How Application's Connections and Organization's Connections relate to each other?

I can assign Connections both to Applications and Organizations. But I do not completely understand the relationship between these settings.

For example, if I enable “Prompt for Organization first” login flow, I cannot even enable connections for the Application.

Also, with Home Realm Discovery I was not required to enable the connection on application. It just worked after I enabled it for the Organization.

Could you clarify, please, when enabling Connection on the application level is required?

Hi @vpv,

Thank you for reaching out!
When you set an application’s login to prompt for the Organization, you are essentially modifying the flow of the application to rely on the Organization input from the user accessing them, which take priority over the normal login flow in this case.

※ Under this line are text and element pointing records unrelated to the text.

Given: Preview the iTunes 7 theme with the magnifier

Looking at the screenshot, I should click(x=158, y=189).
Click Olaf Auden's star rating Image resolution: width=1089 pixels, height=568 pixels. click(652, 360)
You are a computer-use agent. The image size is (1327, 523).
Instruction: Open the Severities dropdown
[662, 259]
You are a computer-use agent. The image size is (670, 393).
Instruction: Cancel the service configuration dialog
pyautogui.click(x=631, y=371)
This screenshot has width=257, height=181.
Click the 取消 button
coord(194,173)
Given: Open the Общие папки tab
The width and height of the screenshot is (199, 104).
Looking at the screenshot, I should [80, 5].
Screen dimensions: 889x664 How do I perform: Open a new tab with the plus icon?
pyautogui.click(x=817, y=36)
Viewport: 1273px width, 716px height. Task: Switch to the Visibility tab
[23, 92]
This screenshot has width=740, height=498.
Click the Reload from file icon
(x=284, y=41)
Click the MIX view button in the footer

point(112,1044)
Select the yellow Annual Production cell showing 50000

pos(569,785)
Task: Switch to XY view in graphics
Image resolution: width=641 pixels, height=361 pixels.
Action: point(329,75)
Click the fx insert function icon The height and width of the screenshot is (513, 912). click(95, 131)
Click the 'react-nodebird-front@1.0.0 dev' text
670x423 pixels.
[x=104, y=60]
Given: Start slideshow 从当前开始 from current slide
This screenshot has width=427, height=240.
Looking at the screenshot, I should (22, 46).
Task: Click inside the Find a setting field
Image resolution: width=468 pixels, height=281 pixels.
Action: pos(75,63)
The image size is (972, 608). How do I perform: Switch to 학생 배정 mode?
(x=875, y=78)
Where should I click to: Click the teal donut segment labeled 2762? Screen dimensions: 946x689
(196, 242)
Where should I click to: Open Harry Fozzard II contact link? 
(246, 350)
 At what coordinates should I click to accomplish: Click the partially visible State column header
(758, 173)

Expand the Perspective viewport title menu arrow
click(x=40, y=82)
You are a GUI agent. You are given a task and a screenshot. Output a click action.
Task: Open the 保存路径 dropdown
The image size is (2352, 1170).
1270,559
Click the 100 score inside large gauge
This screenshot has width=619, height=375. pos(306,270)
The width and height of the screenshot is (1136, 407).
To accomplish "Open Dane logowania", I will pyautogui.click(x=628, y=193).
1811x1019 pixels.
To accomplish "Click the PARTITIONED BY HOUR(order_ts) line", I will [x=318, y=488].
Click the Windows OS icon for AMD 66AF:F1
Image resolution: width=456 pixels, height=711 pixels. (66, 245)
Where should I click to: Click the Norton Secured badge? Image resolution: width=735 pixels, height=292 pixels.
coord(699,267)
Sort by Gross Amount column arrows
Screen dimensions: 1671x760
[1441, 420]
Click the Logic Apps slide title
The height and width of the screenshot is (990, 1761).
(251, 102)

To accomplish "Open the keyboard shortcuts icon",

Regarding the issue that you’re facing with Home Real Discovery, you might find useful this following Community post where a similar issue was brought up and resolved. More information on Home Realm Discovery can be found on this page as well.

Each application and Organization requires at least one Connection to be enabled in order to function properly. In the scenario where Organizations are enabled for an application, these will take priority over the Connection for the application itself and it will “overwrite” the prior settings of the app.

Hope this helped!
Gerald

Thanks for the reply @gerald.czifra. But I am still confused.

It’s not clear for me what is the primary input for the flow, so to say.

For example, I have added Azure AD connection with enabled HRD.
My expectation was that this connection will be used >>>ONLY<<< for the Apllication for which it is enabled, and other applications will use only Connections enabled for them. even for the same user identifiers (same email):

App A (with enabled AzureAD connection) + me@myorg.com -> Azure AD

App B (with Db Connection) + me@myorg.com -> Db Connection

However, this is not the case, all applications are affected. WTF?

I simply cannot build a proper mental model for this process.

I understand that Auth0 needs a Connection to authenticate a user.

Both Applications and Organizations reference Connections.

My assumption is that both of them participate in determining the Connection:

1. The user logs into a particular application, so Auth0 can filter out all connections disabled for this application.
2. The user enters their Identifier, and Auth0 looks for the connection with enabled HRD among those remaining after step 1.

If, after step 2, there are still several connections to choose from, we could use the Organization to filter out all connections not available for the Organization (the flow where the user must enter their organization name first).

If, after step 2, we end up with a single connection but it is shared between multiple organizations, Auth0 can ask the user to choose the organization to log in to (another login flow).

The fact that the Login Flow is selected at the application level implicitly confirms this assumption.

As we may see from the actual behavior of Auth0, something is off in my reasoning, I’d appreciate if you clarified things.

Let me also describe the final result we want to achieve.

We are going to provide a SaaS platform for companies (Organizations).
Every user must be a member of an organization.
Each organization CAN set up its own Enterprise connection, but it should also be able to onboard freelancers—users who do not have an Enterprise account.
Freelancers CAN work for multiple organizations, so we’d prefer them to be able to choose the organization when they log in.

We are going to use:

• Identifier First authentication profile.
• One shared Database Connection for all Organizations.
• Individual Enterprise Connection with enabled HRD per each Organization.
• Login Flow: Promt for Credentials.

It looks like this setup is going to provide us what we need.

But I do not get why Authentication Profile is a global thing whereas a Login Flow is a setting of the Application or why HRD enabled on the connection affects all the applications.

Hello,
Enabling a connection on the application level is required when you need specific configurations or behaviors that are not covered by the organization-level settings. For example, if you want to customize the login flow or permissions for a particular application, you would need to set up the connection at the application level.

Best regards,
Jack Henry

Hi @vpv

Thank you for the details provided and thanks to @jack598henry for their input on the matter, which hopefully helped clear things out a little more!

Wanted to touch on some of your mentions, enabling HRD will have effect over all the applications as Auth0 will review the email domain of a user that is logging in and it will check if it matches against one from a registered Enterprise connection. This setting is done on the Connection side instead of the Application side, with the logic that anyone with a domain of xyz@acme.com ( as an example ) will be directed to their IdP for authentication. If the email domain does not match, the login flow resumes and the user needs to provide their password.

I believe that Authentication Profile is a global setting in an attempt at User Profile Normalization, to offer a uniformed experience regardless of where the user is coming from in general. HRD in this case aids in creating a more customized experience for select users, in this case according to their email domain.

I understand how this can be confusing or even counter-intuitive in some cases, but based on the user-case that you described, if you are expecting consistent traffic from multiple specific sources, the flow that you outlined should fulfill the requirements.

Have a great week forward!
Gerald

This topic was automatically closed 14 days after the last reply. New replies are no longer allowed.